TO BE DONE:
1 – In the passage about Greta Thunberg's view of history, rewrite the part from "Greta Thunberg blames" to "save the world.", swapping "idealistic students" for "young activists".
2 – Output the records from the line with "This screenshot has" to the line with "coord(444,121)" as a numbered list, leaving out blank lines and the pictures.

SELECTED EXTRACT:
◇ ◇ ◇ ◇

Greta Thunberg blames “colonialism, imperialism, oppression and genocide by the so-called global North” for what she sees as our present predicament. This sounds familiar, because some version of it has been seducing idealistic students for the better part of 100 years. She should learn a bit of history. It might help her to save the world.

It is perhaps inevitable that a 19-year-old Greta Thunberg, speaking at her book launch in London, would repeat the now-standard Leftist vision of world history:

“What we refer to as ‘normal’ is an extreme system built on the exploitation of people and the planet.  It is a system defined by colonialism, imperialism, oppression and genocide by the so-called global North to accumulate wealth that still shapes our current world order.”

This is a vision of modernity based on a particular reading of world history.  Most historians today are trained in textual analysis, meaning they lack the quantitative acumen to pontificate on the evolution of capitalism.  Ignorance of economics makes them susceptible to ideological caricatures of economic development, many of which have been kicking around for a very long time.  In many cases, their views derive from mid-twentieth-century Marxist theory, rather than a realistic vision of how the world economy has actually evolved over the past 500 years.

As an economic historian, I am better placed than many of my colleagues to provide a straightforward critique of Greta’s vision of exploitative capitalism.  I can do this by providing a synopsis of what economic historians have learned about world history over the past several decades.  This enables me to conclude with a more hopeful blueprint for policymakers, based on a more realistic assessment of how we got here, and where we are headed in the future.

If Greta’s vision of exploitative capitalism sounds familiar, this is because some version of it has been seducing idealistic students (my own younger self included) for the better part of 100 years.  Reading her statement, I was reminded of a similar statement put out by the editors of the (Marxist) academic journal Social Justice on the 500th anniversary of Columbus’ voyage in 1992.  In an editorial called “Five Hundred Years of Genocide, Repression, and Resistance,” they prefigured Greta’s anti-capitalist environmentalism almost word for word:  “The merciless assault on indigenous peoples served as the bedrock upon which Western culture and the capitalist economy were built.”  After blaming Western colonialism and capitalism for the destruction of the ozone Layer, they conclude:  “Simply put, today’s environmental crisis results from 500 years of unbridled capitalist exploitation.  Progress has not come without a staggering price, if it can be called progress at all.”

The key charges are, first, that Western prosperity is built on the backs of non-Europeans, second, that capitalism is racist, and third, that capitalism invariably exploits the environment.  Let us deal with each of these in turn.

Let us deal with the first charge:  that European prosperity was built through oppression of non-Europeans.  A key concept in European economic history is the so-called Great Divergence.  This is the time when, during the later middle ages, the countries of north-western Europe began to produce far more wealth per capita than anywhere else on earth.  In the year 1000, China and India had more per capita wealth than Europe, but by the year 1500, north-west Europe including England, the Low Countries, and northern Germany had pulled far ahead of any other global region in terms of wages paid to workers, and wealth produced per capita.

Note the timing:  (northwest) Europe was already wealthier than anywhere else on Earth by the time it began its colonial enterprises in the sixteenth century.  This is not a question of survival, but a question of production.  As a rule countries do not produce splendid objects and buildings, if they do not have corresponding levels of surplus wealth.

Rather than colonialism creating wealth, it seems quite clear that pre-existing wealth is what enabled Europe to become colonialist.

◇ ◇ ◇ ◇

SUPPLIED DATA:
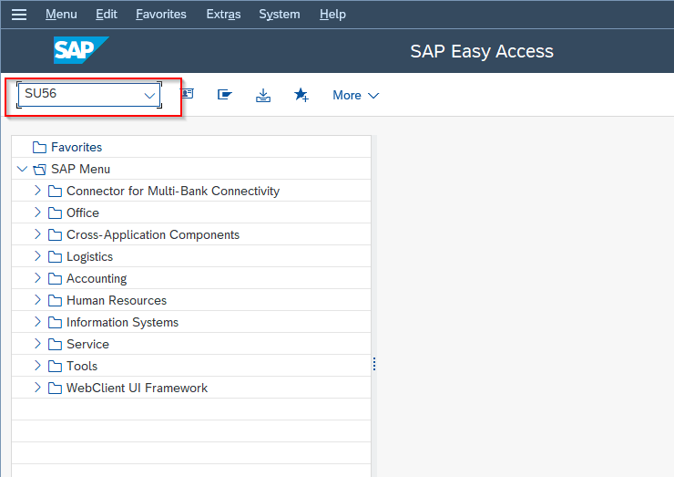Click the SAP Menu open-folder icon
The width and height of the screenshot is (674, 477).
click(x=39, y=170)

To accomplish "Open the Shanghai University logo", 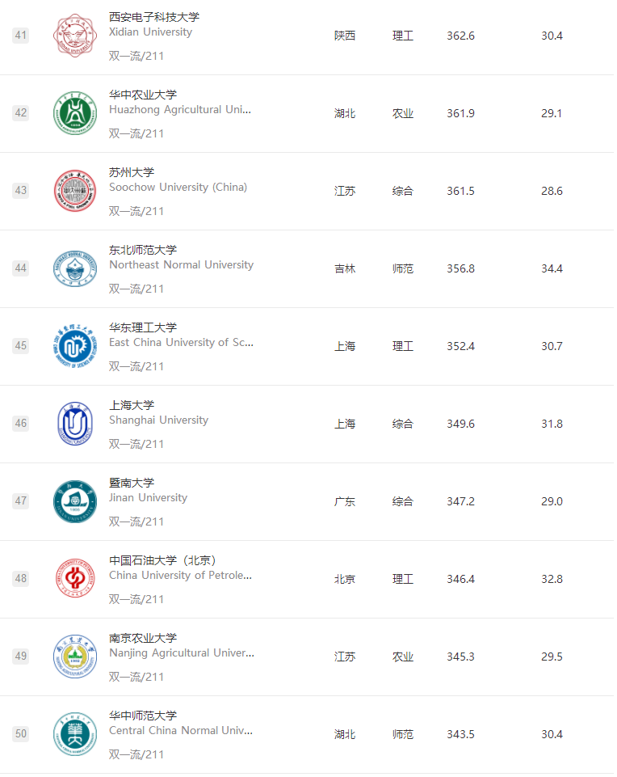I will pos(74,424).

◇ ◇ ◇ ◇

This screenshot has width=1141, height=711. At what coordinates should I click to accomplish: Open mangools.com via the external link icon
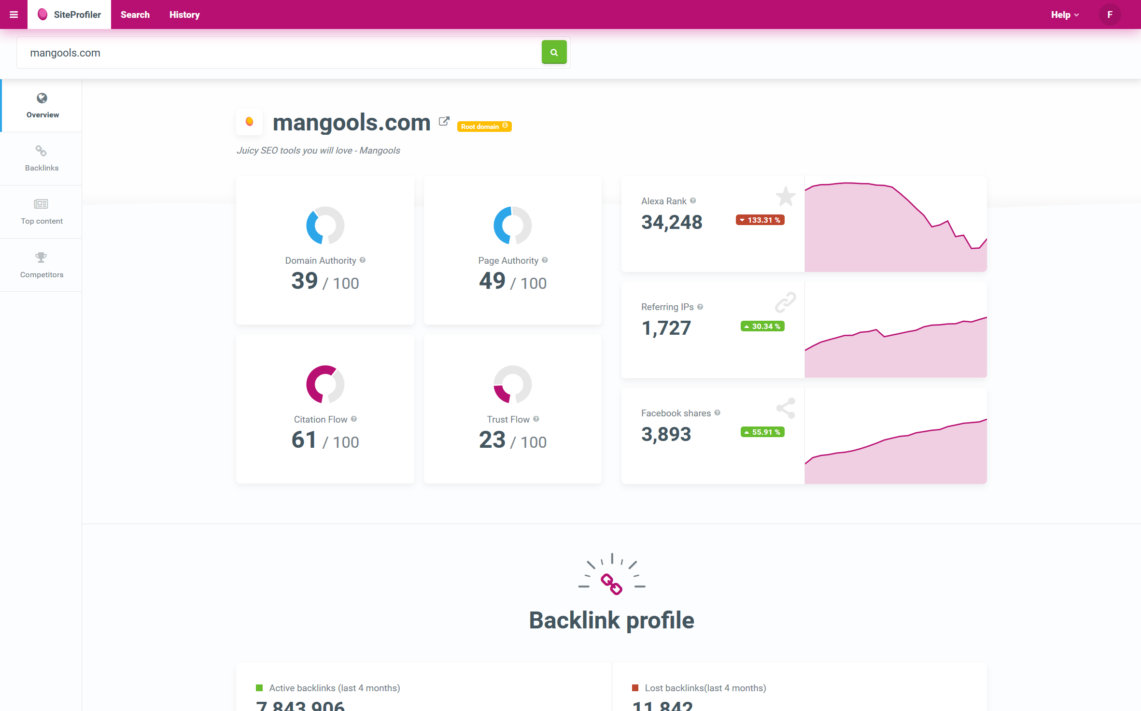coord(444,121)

◇ ◇ ◇ ◇

SOLUTIONS TO THE PROBLEMS:
1 –
Greta Thunberg blames “colonialism, imperialism, oppression and genocide by the so-called global North” for what she sees as our present predicament. This sounds familiar, because some version of it has been seducing young activists for the better part of 100 years. She should learn a bit of history. It might help her to save the world.

2 –
1. This screenshot has width=1141, height=711. At what coordinates should I click to accomplish: Open mangools.com via the external link icon
2. coord(444,121)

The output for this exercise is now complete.